Findings from a large observational study showed that statin use had no impact on influenza vaccine effectiveness in patients aged 45 years or older, researchers reported in Clinical Infectious Diseases.
Study author Fiona J. Havers, MD, MHS, medical officer in the Division of Bacterial Diseases in the CDC’s National Center for Immunization and Respiratory Diseases, called the results “very reassuring.”
“There had been some concern raised in other studies about the association between the influenza vaccine working less well in people taking statins,” Havers told Infectious Disease News.
During three recent influenza seasons, there were an estimated 115,000 to 630,000 hospitalizations and 5,000 to 27,000 deaths associated with influenza in the United States, mostly occurring in adults aged 65 years or older comprised, Havers and colleagues reported. Older adults are also frequently prescribed statins to the reduce the risk for cardiovascular disease, they noted.

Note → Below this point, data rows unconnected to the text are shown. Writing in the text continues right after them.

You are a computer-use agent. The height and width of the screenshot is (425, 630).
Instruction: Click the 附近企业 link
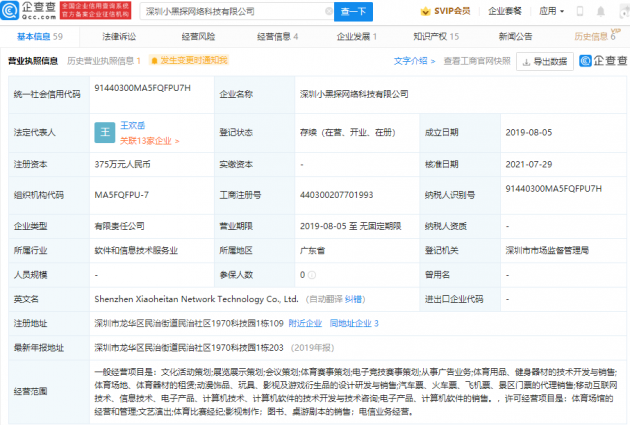(305, 323)
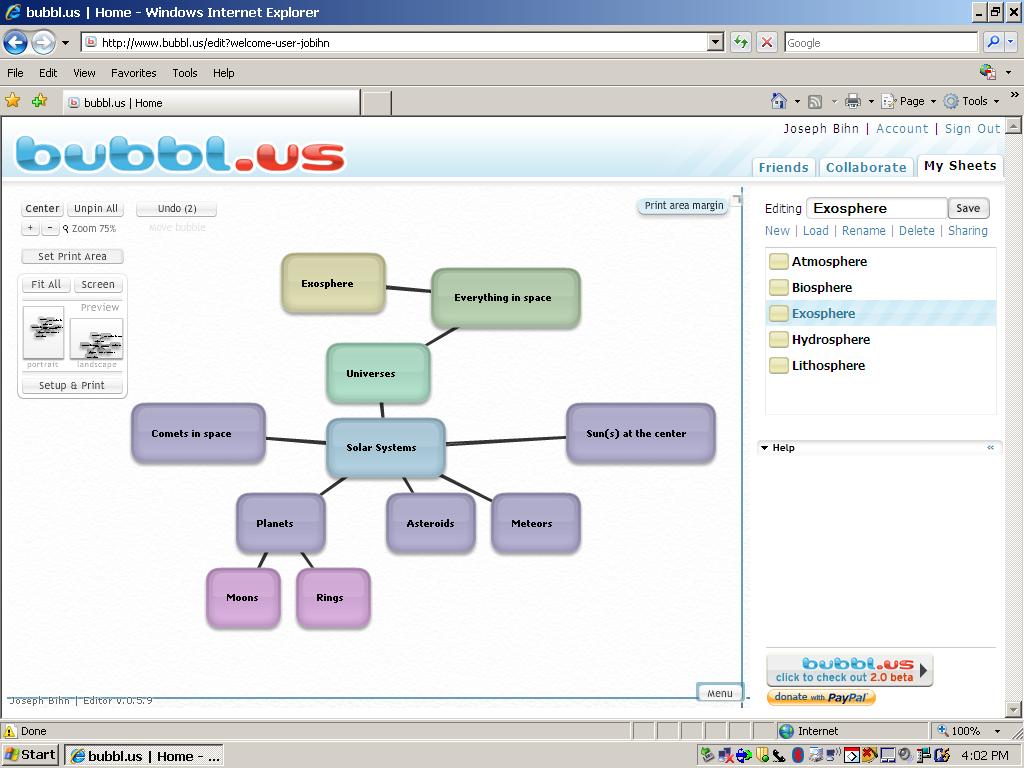Open the address bar history dropdown
Image resolution: width=1024 pixels, height=768 pixels.
[x=716, y=42]
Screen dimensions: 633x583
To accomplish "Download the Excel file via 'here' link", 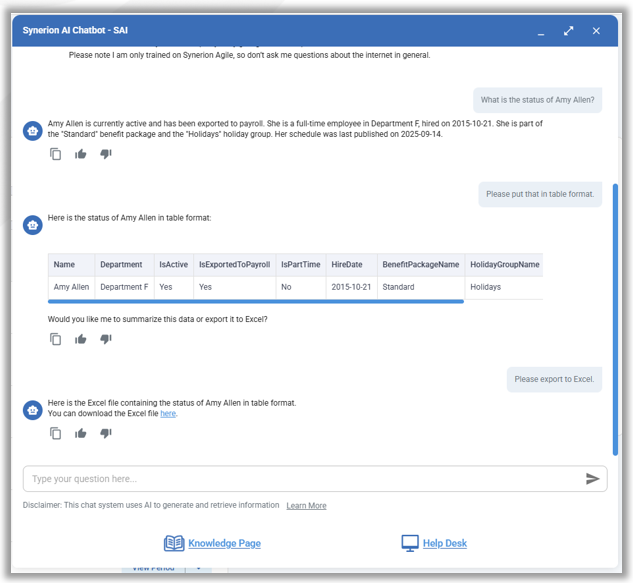I will pos(168,413).
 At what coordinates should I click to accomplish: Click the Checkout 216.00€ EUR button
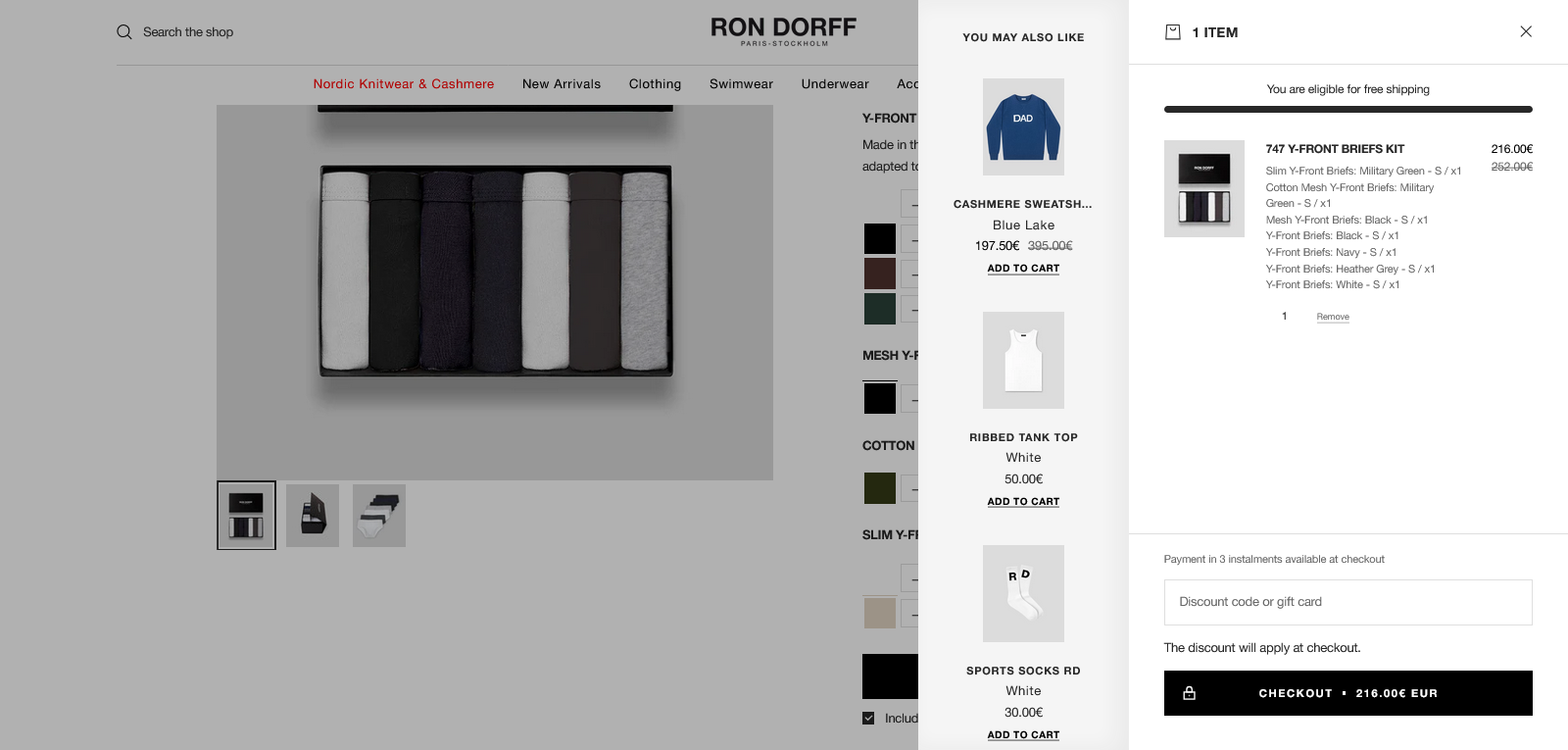pyautogui.click(x=1348, y=693)

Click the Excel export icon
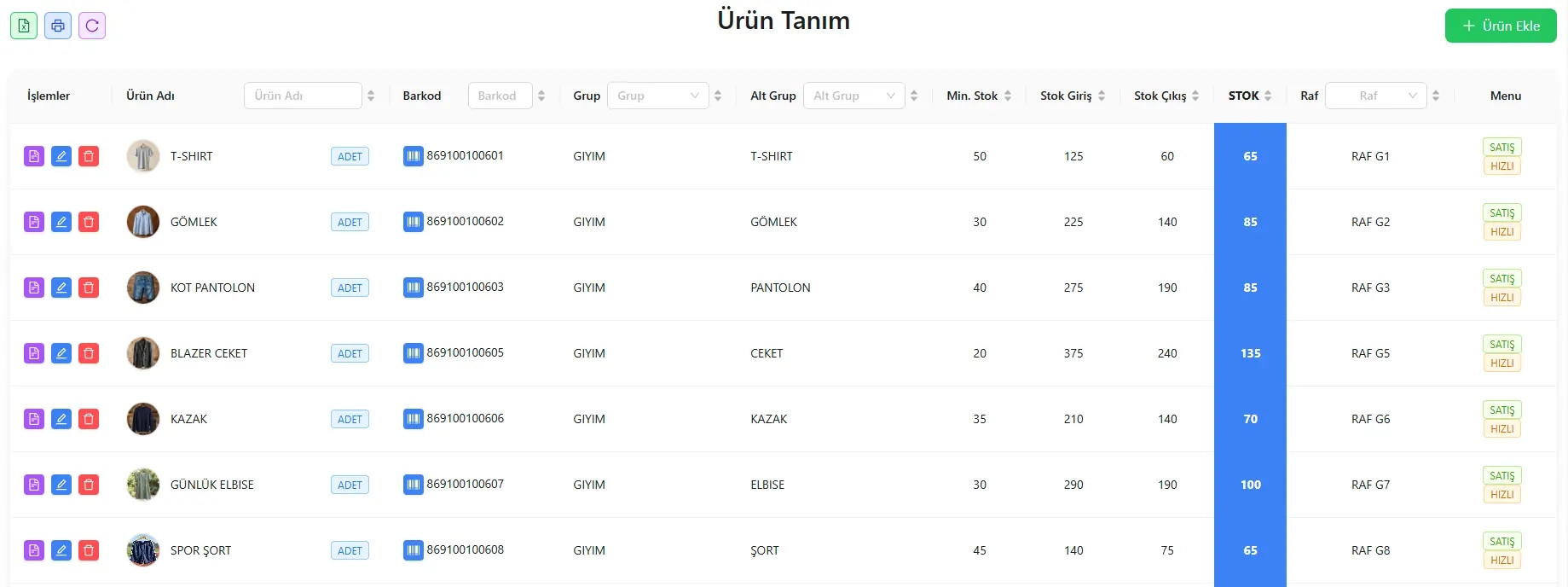[24, 26]
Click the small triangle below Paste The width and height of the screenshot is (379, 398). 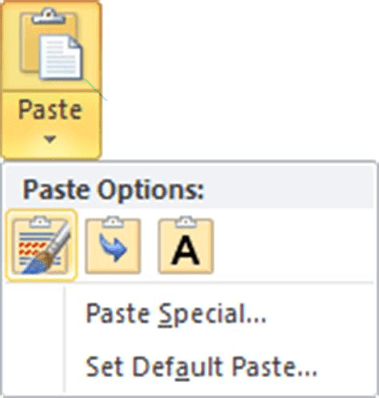[50, 139]
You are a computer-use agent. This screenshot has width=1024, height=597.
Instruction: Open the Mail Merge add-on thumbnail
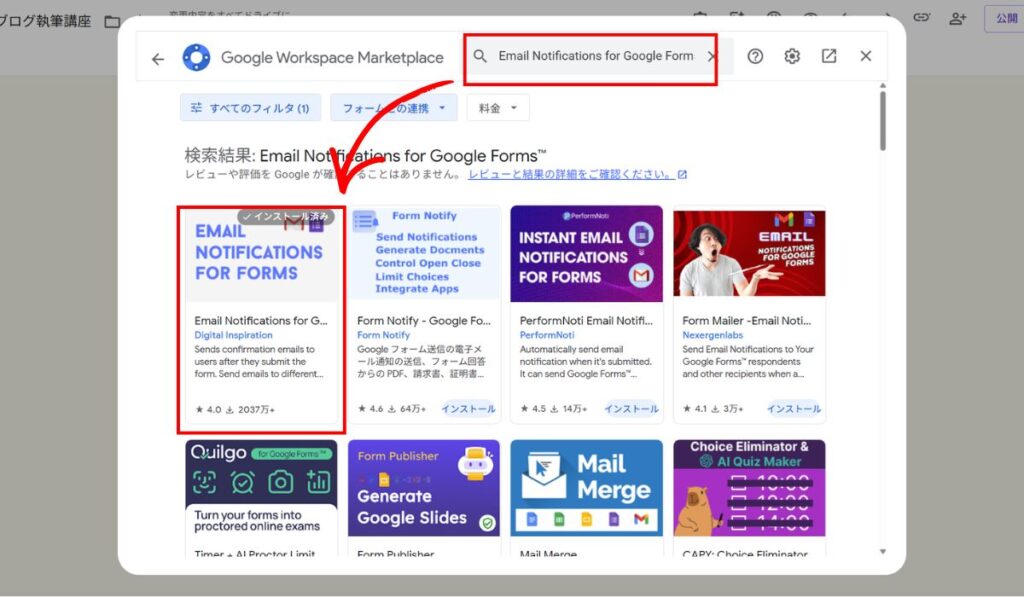(586, 490)
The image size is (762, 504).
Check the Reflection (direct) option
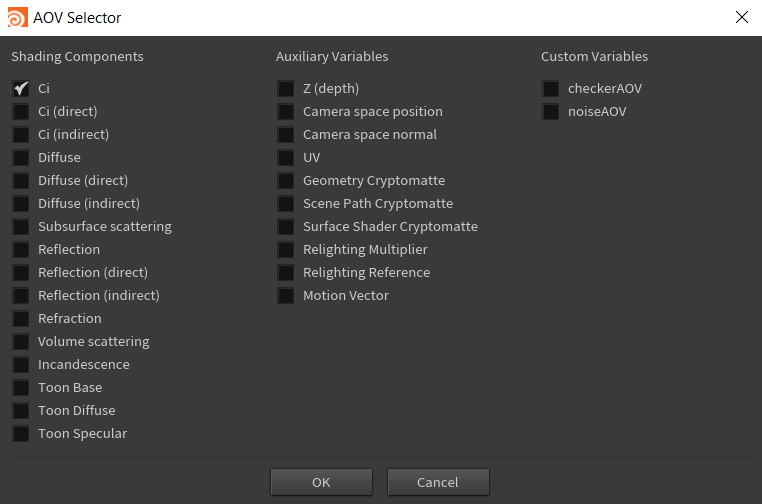tap(21, 273)
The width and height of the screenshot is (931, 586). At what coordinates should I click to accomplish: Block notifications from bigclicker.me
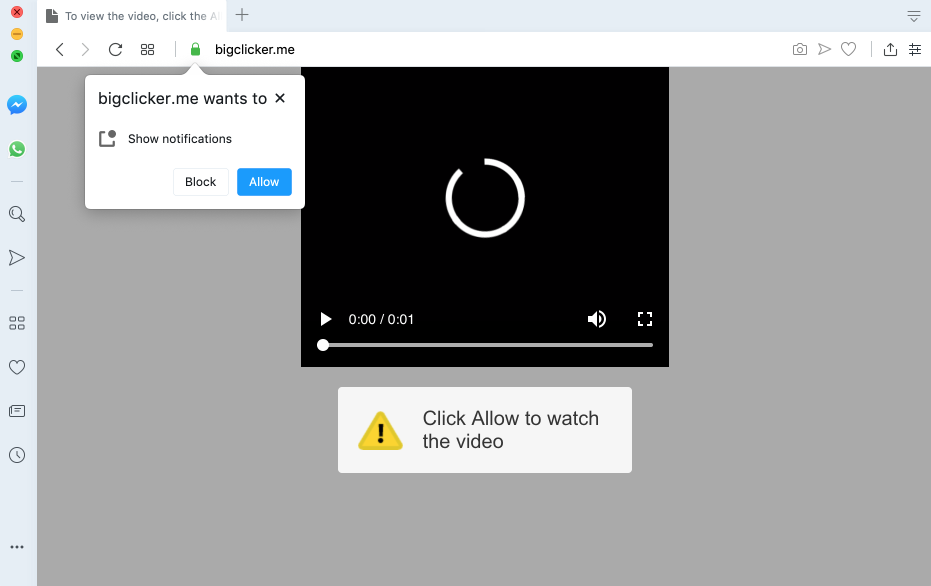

To determine the on influenza vaccine effectiveness if used during the vaccination period, Havers and colleagues analyzed data collected from patients in the U.S. Influenza Vaccine Effectiveness Network. The study population were adults aged 45 years or older with a medically attended acute respiratory infection during six influenza seasons from Jan. 1, 2011, to April 14, 2017. Medical and pharmacy records provided the researchers with information on vaccination status, medical history and statin use at the time of vaccination. Vaccine effectiveness was estimated using a test-negative design, according to the study.
The researchers included data from 11,692 patients. Of those, 30% (n = 3,359) were statin users. According to the study, 78% of statin users and 60% of nonusers received the influenza vaccine and 24% (2,806) overall tested positive for influenza. Among statin users, Havers and colleagues determined that the influenza vaccine was 36% effective (95% CI, 22-47). Among nonusers, it was 39% effective (95% CI, 32-45).
According to the study, statin use demonstrated “no significant modification” of influenza vaccine effectiveness. Furthermore, Havers and colleagues said vaccine effectiveness against influenza A(H1N1)pdm09, A(H3N2) and B viruses was similar among statin users and nonusers.
“This study has a number of strengths that some of the other studies didn’t have,” Havers said. “I won’t say this is the last word, but we did find it very reassuring. I think, especially in this population, in older adults, the influenza vaccine is the best way to prevent influenza, which caused 80,000 deaths in the United States last year. This study was reassuring that even if you’re on a statin, you can expect the vaccine will help protect you against influenza.” – by Marley Ghizzone
Disclosures: Havers reports no relevant financial disclosures. Please see the study for all other authors’ relevant financial disclosures.